Collaborations are likely to fail, though. It's hard enough to get a whole story out when only one person is involved...

--Sweetie Belle

6855935
Yeah. Serious collabs, without proper preparation, are pretty much guaranteed to fail. If any sort of collaboration is considered, then as SweetAI Belle noted, it'd be best to leave things as more of a loose collection of ideas that people can add onto over time, or something where continuity may be ignored.

6855940
For example, the story here, which still has amusing comments in the google document and even got read out loud.

I wrote most of chapter ∞, and did edits in various places (though not actually drunk, or, indeed, drinking anything alcoholic.)

--Sweetie Belle

6855935
A collaborative effort is a lot like a Dungeon and Dragon game in the play-by-post format. All the participants would bring something to the metaphorical table and run a game on a forum. Typically this was the DM, who brought the world and story, with a number of players bringing characters. These games tended to have a high mortality rate called 'player attrition' which was often the result of indecisive DMs, bored/impatient players, problem players and lack of 'player buy in'.
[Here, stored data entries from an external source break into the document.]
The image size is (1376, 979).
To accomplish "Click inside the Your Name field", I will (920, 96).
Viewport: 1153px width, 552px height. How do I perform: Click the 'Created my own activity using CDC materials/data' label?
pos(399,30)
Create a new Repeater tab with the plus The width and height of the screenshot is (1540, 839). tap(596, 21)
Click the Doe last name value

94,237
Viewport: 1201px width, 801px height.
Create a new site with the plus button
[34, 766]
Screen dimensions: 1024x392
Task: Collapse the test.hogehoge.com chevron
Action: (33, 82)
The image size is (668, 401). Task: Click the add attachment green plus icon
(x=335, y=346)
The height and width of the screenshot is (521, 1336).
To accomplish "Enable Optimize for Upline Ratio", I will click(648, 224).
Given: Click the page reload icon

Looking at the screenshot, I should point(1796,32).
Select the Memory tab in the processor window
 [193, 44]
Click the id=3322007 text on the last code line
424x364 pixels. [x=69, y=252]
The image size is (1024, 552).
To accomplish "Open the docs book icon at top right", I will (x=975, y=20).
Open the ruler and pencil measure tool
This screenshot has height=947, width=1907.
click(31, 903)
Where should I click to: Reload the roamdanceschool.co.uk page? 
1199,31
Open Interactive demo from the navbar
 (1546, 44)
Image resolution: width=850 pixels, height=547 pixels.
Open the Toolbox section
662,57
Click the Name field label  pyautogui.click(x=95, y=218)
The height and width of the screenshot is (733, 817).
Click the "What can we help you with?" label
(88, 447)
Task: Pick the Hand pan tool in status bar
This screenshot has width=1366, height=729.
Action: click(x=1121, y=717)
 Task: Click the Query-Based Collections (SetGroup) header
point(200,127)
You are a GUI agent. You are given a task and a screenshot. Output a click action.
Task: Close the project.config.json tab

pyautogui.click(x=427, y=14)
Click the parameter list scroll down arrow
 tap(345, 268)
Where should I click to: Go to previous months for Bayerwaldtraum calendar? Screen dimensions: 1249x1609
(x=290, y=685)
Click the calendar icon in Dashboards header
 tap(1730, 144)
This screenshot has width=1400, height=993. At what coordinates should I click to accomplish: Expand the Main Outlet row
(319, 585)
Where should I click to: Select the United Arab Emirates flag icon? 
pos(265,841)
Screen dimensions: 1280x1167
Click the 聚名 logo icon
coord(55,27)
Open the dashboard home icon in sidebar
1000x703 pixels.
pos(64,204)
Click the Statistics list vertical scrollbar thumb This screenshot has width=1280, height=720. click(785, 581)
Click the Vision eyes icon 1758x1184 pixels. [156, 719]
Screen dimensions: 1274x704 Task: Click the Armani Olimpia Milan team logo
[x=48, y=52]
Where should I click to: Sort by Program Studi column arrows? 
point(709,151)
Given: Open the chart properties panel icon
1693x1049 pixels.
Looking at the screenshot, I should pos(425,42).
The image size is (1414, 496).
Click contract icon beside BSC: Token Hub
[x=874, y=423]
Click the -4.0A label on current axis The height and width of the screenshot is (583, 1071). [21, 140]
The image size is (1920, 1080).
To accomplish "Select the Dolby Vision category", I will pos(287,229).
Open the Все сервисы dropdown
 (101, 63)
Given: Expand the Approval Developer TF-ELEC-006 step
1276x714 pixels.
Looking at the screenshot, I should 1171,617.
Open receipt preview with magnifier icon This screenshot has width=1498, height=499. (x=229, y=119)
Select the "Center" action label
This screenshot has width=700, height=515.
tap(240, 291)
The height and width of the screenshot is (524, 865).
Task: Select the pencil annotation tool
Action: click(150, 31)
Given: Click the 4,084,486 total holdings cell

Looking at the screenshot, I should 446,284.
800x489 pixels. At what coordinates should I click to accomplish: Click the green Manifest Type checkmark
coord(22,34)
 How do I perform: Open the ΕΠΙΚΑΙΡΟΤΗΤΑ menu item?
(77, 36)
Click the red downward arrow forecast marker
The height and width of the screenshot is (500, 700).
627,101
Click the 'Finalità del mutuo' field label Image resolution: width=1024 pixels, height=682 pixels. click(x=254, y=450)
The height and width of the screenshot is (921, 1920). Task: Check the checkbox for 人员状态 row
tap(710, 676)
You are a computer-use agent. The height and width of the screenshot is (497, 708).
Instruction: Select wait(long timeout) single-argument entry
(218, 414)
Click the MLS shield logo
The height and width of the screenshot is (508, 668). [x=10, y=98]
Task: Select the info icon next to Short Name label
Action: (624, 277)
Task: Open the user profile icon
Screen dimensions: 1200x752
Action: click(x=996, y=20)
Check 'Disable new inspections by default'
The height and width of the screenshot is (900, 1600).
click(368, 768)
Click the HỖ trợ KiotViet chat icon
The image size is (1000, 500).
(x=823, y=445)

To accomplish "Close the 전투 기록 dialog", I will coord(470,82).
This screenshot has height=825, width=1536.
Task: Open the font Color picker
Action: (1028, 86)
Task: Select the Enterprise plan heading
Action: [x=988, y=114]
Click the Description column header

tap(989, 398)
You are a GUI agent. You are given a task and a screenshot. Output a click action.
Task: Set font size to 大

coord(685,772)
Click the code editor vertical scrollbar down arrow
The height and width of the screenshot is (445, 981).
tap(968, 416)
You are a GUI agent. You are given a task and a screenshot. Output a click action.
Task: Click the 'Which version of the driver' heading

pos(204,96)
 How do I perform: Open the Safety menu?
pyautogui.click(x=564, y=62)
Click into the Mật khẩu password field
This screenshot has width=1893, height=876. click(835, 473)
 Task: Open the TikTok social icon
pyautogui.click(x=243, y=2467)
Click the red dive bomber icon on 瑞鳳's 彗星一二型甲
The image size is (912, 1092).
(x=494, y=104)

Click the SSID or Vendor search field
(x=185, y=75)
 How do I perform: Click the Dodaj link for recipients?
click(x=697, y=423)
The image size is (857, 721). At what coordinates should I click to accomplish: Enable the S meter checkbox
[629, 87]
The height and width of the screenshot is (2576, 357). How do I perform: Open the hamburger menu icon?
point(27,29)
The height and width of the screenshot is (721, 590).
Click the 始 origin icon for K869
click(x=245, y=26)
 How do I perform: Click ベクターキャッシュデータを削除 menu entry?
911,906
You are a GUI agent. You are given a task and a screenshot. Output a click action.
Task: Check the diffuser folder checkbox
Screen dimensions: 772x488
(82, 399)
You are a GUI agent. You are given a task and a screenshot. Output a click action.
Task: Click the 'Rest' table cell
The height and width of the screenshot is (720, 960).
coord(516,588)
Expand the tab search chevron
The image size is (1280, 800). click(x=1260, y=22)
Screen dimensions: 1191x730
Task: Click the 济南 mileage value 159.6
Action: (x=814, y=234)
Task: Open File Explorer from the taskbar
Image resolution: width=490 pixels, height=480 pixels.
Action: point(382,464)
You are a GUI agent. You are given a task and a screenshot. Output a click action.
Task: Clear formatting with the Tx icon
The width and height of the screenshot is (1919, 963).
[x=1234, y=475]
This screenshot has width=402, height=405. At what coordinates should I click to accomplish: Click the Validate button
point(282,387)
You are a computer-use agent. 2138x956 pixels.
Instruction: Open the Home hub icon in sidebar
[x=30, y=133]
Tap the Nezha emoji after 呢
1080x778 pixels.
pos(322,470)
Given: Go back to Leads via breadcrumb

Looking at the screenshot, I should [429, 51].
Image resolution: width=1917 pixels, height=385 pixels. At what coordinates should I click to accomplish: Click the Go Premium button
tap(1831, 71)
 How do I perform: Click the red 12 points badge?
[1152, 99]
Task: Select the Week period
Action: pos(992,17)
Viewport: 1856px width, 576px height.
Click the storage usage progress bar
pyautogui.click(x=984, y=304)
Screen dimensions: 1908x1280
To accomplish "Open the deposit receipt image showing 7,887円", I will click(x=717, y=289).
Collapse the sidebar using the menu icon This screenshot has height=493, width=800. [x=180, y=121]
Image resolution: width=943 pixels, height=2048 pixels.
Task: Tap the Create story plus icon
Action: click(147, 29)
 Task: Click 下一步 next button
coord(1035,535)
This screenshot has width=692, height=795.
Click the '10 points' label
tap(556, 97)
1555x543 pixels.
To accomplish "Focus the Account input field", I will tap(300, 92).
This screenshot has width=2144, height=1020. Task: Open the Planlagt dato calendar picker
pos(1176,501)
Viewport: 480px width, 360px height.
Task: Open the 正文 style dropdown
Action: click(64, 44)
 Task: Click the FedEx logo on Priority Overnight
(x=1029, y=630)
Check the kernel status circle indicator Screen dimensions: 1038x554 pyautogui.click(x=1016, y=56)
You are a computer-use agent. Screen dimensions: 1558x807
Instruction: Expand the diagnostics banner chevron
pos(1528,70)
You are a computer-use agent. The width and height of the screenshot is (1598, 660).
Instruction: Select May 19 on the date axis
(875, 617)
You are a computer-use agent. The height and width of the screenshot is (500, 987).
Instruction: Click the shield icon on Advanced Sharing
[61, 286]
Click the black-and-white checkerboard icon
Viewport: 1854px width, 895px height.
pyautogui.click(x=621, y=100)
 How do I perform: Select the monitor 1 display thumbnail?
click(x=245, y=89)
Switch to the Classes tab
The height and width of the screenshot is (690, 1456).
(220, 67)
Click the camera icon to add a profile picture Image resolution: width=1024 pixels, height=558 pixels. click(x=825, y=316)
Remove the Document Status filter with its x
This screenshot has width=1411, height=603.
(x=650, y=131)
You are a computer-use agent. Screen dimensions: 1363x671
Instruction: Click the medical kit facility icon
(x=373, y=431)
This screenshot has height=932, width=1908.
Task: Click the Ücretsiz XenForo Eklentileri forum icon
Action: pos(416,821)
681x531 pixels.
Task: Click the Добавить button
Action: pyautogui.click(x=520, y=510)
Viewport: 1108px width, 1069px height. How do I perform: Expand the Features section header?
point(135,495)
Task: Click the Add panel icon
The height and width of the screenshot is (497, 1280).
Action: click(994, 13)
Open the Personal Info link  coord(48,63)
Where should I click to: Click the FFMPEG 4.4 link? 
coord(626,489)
I recommend that one author of a collaborative is picked for the job of admin. See DMs had one tool they used to keep the game going and a philosophy when losing players; "posts per week" and "keep going". Some games had 1 post per day where, in perfect conditions, every player and the DM manage one post in a twenty four hour period. So the next author in line could be given a month to bring something to the table and if he fails he moves to the back of the line and anyone else can carry on. Miss too many times and your removed from rotation.

Of course we have to have 'player buy in' in order to get this too work. Too many times i see a group where a DM brings a world and the players each bring one character and hope they all fit. Doesn't really work too well. If we do this we need to decide on what to make.

Silence_EXE
Group Admin

So how will we go about this, if we theoretically went with the collab idea?

6856233
Central Google doc, open for anyone to join or leave as they want. No established plot or lore and permissive to full creative freedom, where people just need to make things work with what was added immediately prior, instead of having to read the entire work to figure out how to make their portion of the story fit in with the rest.

Basically, and open, chained, semi-related story anthology.

Silence_EXE
Group Admin

6856811
Okay, so if we have an idea, how will we get everyone/everypony to want to do this?

6857024
Group thread, and a group Discord server to coordinate. Post a link to a publicly-accessible Google doc with editing permissions (make sure to make backups regularly!).

Silence_EXE
Group Admin

Well, Techie, you have my support on this.

6856233
Another alternative method;

Have each author pick (then discuss) three tags that they would like the book to have. Might work better than utter chaos and will keep a steady theme when more of the authors agree. This would probably keep the number of authors down though, which isn't necessarily a bad thing if they start collaboratives of their own. The authors could also work out a beginning, middle and end. At the most it will be little more than bullet points, here is an example;

1. Twilight discovers the elements of harmony and nightmare moon.
2. Twilight gathers five other ponies
3. Nightmare Moon defeats the Elements and darkness reigns. Thee end.


6857103
How do you use Google Documents and what are some of the pitfalls of the program?

6858602
Google docs is just Google's online word processor. You share a special link with others to allow them access to view, comment or edit your document ay the same time as yourself.

As far as pitfalls go, there are rumors that Google nerfed the responsiveness of Google Docs for anyone not using Google Chrome. Based on personal experience using other browsers, I'm somewhat suspicious of this as well.